This blog is intended to go along with Population: An Introduction to Concepts and Issues, by John R. Weeks, published by Cengage Learning. The latest edition is the 12th (it came out in 2015), but this blog is meant to complement any edition of the book by showing the way in which demographic issues are regularly in the news.

If you are a user of my textbook and would like to suggest a blog post idea, please email me at: john.weeks@sdsu.edu

Thursday, August 4, 2016

Australian Census Generates a Bit of Controversy

Nick Parr has thrown onto my radar screen the controversy surrounding the impending (next Tuesday, the 9th) census enumeration in Australia. It's not about the questions in the census, but rather the fact that the government wants everybody to provide their name and address. ArsTechnica summarizes the issue with a very clever headline: "Australians threaten to take leave of their census."
Next Tuesday is the day Australians must fill in—correctly—their census forms, or face a fine. However, many may be willing to take that risk as the Australian Bureau of Statistics (ABS) will rather extraordinarily be storing names and addresses in addition to the usual census results. 
Previous census forms have collected this information, but respondents were allowed to opt-in to having personally identifiable information retained. This time, the ABS wants to keep the information on record until 2020. This has provoked both privacy and security concerns. The bureau's former chief statistician Bill McLennan called it “the most significant invasion of privacy ever perpetrated on Australians by the ABS,” and even Apple co-founder Steve Wozniak weighed in to say the data retention plans were “unethical.”
For those of us living in the U.S. this sounds like much ado about nothing, since names and addresses have been part of the census-taking effort forever. There are heavy penalties in this country for disclosing any of those data until seven decades after the census is taken, but the existence of such data represents a treasure trove for ancestral searches. This is true not just in the U.S. but in many European countries, as well. Indeed, last year I was able to track down the census information from Denmark about my wife's grandfather, who was born and raised there before migrating to the U.S. as a young adult.

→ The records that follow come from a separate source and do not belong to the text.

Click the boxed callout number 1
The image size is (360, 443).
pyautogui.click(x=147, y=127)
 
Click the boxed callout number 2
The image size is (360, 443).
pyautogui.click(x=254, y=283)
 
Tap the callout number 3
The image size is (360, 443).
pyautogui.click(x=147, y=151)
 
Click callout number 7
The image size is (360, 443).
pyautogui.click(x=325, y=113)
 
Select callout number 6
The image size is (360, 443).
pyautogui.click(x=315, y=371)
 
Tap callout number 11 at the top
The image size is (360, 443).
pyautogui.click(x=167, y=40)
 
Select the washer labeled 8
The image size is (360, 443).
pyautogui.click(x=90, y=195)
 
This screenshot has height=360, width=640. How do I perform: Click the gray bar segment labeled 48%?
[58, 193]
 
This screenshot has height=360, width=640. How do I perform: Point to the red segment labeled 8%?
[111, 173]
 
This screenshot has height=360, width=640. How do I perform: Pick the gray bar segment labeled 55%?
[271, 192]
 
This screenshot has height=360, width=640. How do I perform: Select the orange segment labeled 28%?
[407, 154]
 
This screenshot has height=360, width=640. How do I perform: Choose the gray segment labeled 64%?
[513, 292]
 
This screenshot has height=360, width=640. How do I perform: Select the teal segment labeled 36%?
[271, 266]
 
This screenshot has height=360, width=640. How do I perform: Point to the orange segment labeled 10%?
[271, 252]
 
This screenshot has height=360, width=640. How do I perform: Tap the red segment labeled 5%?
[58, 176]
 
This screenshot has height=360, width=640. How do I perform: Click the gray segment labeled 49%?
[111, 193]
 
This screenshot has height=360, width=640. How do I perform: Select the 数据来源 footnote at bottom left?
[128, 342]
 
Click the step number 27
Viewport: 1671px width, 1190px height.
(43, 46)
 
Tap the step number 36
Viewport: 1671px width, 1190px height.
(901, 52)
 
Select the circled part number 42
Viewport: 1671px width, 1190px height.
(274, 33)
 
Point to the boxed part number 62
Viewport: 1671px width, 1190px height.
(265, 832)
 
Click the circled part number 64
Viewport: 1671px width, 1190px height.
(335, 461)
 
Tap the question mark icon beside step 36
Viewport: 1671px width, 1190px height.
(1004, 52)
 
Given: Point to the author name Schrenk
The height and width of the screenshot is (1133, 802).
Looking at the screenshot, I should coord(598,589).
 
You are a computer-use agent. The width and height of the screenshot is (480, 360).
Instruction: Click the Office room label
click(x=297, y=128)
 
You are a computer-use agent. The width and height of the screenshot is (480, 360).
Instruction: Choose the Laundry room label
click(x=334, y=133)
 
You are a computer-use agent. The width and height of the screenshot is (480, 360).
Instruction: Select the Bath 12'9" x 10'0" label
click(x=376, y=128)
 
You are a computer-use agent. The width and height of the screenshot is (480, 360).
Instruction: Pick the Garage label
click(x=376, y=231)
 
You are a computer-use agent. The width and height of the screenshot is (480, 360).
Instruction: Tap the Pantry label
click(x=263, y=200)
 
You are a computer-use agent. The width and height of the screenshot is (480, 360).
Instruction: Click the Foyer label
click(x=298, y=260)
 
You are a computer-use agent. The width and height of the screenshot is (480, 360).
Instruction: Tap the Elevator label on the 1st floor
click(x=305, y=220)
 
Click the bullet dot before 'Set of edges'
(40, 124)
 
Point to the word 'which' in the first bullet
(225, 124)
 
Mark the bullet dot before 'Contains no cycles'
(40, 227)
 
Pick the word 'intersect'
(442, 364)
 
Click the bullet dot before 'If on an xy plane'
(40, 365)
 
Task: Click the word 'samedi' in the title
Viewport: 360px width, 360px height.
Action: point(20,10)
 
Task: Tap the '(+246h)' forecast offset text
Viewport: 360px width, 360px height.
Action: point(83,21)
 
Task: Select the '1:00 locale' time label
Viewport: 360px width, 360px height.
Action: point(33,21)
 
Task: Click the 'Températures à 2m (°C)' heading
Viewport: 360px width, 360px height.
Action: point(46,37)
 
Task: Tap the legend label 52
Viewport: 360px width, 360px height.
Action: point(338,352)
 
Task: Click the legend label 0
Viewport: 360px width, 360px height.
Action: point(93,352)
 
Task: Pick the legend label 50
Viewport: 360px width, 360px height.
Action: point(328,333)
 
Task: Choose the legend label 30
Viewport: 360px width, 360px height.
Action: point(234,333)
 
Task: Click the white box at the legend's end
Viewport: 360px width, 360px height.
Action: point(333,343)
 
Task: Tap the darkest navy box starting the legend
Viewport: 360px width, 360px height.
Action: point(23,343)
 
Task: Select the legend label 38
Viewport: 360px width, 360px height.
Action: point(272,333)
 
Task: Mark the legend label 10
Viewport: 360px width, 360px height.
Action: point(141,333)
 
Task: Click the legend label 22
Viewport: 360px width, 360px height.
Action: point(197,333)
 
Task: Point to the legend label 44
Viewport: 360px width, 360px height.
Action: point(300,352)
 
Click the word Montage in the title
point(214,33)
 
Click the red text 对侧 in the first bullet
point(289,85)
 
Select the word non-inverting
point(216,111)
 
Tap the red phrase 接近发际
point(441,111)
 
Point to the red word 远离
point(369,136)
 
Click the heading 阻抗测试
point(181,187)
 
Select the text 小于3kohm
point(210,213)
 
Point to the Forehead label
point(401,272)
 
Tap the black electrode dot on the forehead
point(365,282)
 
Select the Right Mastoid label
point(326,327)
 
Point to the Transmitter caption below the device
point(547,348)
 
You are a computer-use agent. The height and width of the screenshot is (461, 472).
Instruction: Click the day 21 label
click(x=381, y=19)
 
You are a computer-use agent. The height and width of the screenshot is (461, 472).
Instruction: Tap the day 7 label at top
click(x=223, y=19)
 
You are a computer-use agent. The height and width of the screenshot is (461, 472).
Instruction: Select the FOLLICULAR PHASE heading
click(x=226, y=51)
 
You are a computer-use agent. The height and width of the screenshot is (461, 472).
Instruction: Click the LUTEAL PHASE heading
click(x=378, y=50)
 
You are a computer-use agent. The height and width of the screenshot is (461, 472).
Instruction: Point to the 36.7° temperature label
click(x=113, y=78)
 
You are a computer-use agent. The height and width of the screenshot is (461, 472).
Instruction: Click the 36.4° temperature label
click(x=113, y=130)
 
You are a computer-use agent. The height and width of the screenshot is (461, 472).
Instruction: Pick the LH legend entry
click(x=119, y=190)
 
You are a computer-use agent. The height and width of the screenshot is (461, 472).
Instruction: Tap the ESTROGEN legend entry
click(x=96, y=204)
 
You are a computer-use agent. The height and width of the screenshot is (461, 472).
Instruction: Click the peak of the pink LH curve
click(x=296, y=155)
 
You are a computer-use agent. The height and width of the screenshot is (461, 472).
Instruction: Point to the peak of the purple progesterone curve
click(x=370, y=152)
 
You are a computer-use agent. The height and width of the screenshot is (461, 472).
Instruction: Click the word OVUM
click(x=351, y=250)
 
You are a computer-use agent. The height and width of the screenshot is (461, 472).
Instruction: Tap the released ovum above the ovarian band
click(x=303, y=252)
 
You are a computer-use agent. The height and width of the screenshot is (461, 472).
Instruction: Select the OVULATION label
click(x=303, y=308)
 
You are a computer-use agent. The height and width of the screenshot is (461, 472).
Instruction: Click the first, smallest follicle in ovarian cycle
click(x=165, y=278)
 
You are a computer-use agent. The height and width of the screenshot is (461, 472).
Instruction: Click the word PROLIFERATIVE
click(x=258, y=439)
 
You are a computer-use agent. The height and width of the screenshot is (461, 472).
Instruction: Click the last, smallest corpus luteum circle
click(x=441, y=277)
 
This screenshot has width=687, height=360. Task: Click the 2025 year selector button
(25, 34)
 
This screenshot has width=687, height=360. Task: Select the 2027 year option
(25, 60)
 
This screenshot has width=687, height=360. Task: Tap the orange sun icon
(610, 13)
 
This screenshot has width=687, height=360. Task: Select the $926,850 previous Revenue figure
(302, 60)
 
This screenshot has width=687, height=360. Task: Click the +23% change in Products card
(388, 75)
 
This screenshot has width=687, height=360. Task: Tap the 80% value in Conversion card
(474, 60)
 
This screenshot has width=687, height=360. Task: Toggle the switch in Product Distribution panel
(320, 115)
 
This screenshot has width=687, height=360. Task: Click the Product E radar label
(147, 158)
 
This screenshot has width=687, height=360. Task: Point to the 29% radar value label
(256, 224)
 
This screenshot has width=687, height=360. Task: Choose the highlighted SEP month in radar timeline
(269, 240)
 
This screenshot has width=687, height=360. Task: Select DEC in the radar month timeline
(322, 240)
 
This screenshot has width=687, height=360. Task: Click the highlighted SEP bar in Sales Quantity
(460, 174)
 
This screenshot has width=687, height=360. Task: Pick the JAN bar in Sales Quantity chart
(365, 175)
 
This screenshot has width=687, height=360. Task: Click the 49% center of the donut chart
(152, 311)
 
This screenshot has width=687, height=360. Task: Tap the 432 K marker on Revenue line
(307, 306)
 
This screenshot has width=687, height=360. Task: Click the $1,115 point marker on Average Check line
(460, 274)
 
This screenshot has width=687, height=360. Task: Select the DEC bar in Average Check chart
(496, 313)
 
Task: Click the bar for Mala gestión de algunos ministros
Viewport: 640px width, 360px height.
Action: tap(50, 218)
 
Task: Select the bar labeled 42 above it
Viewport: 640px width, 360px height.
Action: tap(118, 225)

I should note that there are two other differences between the Australian and U.S. censuses. Australia enumerates its population every five years, rather than every ten, and Australians can choose to fill out the form online. A five-year plan was approved by the U.S. Congress many years ago, but never funded. The implementation of the American Community Survey has filled in the gap between decadal censuses. Respondents to the ACS can fill out the form online and the Census Bureau is exploring that possibility for the 2020 census, so we may catch up to Australia on that score.